RN, Integrated Care Manager

Sentara HealthVirginia Beach, VA
Remote

About The Position

Sentara Ambulatory Care Services is hiring an RN, Integrated Care Manager, to support SASD Primary Care Practices-attributed patients. The RN, Integrated Care Manager, is responsible and accountable for the provision and facilitation of comprehensive care coordination services and quality outcomes for patients across the continuum. Promotes effective utilization and monitoring of health services, collaborates and communicates with the healthcare team and patient/caregiver to manage care and transitions. Develops and/or implements a comprehensive care plan based on assessment and evaluation of patient/caregiver needs. Functions in one of the following practice settings: Acute Care, Service Lines, Ambulatory/Community-based, Home Health, and Long-Term Care.
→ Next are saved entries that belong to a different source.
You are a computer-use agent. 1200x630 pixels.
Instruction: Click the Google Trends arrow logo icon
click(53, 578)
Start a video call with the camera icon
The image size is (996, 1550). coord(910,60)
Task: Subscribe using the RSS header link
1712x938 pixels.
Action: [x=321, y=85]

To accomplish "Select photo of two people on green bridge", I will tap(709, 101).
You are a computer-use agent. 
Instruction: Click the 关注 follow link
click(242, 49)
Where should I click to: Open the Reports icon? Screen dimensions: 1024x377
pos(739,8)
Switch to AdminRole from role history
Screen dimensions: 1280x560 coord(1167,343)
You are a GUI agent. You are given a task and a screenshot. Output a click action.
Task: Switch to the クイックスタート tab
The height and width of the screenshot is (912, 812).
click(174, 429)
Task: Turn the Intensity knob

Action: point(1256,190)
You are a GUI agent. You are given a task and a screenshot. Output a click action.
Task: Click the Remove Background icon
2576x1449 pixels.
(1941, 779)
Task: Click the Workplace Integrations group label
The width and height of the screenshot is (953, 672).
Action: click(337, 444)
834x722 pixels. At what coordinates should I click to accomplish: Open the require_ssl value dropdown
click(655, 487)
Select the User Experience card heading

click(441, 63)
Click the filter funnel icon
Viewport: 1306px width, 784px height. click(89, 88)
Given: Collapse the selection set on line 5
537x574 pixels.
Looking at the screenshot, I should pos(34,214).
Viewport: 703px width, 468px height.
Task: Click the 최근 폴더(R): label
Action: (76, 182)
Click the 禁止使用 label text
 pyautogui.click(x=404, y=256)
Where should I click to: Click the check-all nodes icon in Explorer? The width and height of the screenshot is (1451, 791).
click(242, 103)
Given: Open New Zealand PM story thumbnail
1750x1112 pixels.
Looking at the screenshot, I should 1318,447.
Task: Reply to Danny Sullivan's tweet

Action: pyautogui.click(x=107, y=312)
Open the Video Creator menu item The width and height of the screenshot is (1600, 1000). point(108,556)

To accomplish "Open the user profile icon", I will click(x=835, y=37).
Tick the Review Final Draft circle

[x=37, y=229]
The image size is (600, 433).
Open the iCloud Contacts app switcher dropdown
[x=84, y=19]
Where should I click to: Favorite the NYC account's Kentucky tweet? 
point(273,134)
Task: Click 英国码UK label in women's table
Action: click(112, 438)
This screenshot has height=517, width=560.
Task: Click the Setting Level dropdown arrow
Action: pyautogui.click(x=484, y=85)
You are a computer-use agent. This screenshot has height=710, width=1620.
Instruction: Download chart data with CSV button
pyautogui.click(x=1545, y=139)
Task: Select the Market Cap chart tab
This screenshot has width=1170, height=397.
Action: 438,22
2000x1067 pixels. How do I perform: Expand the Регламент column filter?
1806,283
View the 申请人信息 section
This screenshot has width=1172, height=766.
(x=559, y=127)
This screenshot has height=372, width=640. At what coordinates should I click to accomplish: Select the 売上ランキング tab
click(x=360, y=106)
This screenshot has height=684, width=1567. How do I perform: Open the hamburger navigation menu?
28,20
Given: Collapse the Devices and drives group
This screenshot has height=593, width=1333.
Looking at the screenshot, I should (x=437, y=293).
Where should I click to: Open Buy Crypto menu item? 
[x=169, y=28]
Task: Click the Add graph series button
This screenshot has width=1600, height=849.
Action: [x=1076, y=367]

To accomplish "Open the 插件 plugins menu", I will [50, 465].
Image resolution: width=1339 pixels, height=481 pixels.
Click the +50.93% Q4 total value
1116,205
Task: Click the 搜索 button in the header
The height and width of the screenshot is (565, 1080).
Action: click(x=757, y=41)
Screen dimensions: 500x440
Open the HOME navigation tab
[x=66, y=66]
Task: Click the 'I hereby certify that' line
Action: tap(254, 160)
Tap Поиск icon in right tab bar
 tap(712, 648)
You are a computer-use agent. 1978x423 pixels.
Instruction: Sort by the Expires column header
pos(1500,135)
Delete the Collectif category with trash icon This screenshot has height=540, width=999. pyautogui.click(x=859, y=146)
This is a remote position and requires the candidate to reside in one of the following regions in VA: Hampton Roads (Tidewater/Peninsula), Blue Ridge, or Northern Virginia. Self-scheduling is available Monday through Friday, with one shift per week required.

Requirements

  • Bachelor in Nursing Required
  • Associate in Nursing plus two years of relevant experience in lieu of BSN
  • Registered Nurse License Required
  • BLS required within 90 days of hire and maintained thereafter (if in clinical setting)
  • 3 years of nursing experience Required
  • Reside in one of the following regions in VA: Hampton Roads (Tidewater/Peninsula), Blue Ridge, or Northern Virginia

Nice To Haves

  • 3 years of Case Management experience preferred
  • For Integrated Care Management departments, specialty certification required within one year of eligibility (ACM, CCM, CCCTM, CMAC or CGMT-BC).
  • For other service lines, certification based on specialty area required within one year of eligibility.
  • For those in Behavioral Health - Certification in de-escalation training within 15 days of hire and annually.
  • In Behavioral Health - De-escalation and physical intervention training within 15 days of hire.

Responsibilities

  • Provision and facilitation of comprehensive care coordination services and quality outcomes for patients across the continuum.
  • Promotes effective utilization and monitoring of health services.
  • Collaborates and communicates with the healthcare team and patient/caregiver to manage care and transitions.
  • Develops and/or implements a comprehensive care plan based on assessment and evaluation of patient/caregiver needs.
  • Functions in one of the following practice settings: Acute Care, Service Lines, Ambulatory/Community-based, Home Health, and Long-Term Care.

Benefits

  • Medical, Dental, Vision plans
  • Adoption, Fertility and Surrogacy Reimbursement up to $10,000
  • Paid Time Off and Sick Leave
  • Paid Parental & Family Caregiver Leave
  • Emergency Backup Care
  • Long-Term, Short-Term Disability, and Critical Illness plans
  • Life Insurance
  • 401k/403B with Employer Match
  • Tuition Assistance – $5,250/year and discounted educational opportunities through Guild Education
  • Student Debt Pay Down – $10,000
  • Reimbursement for certifications and free access to complete CEUs and professional development
  • Pet Insurance
  • Legal Resources Plan
  • Colleagues have the opportunity to earn an annual discretionary bonus if established system and employee eligibility criteria is met.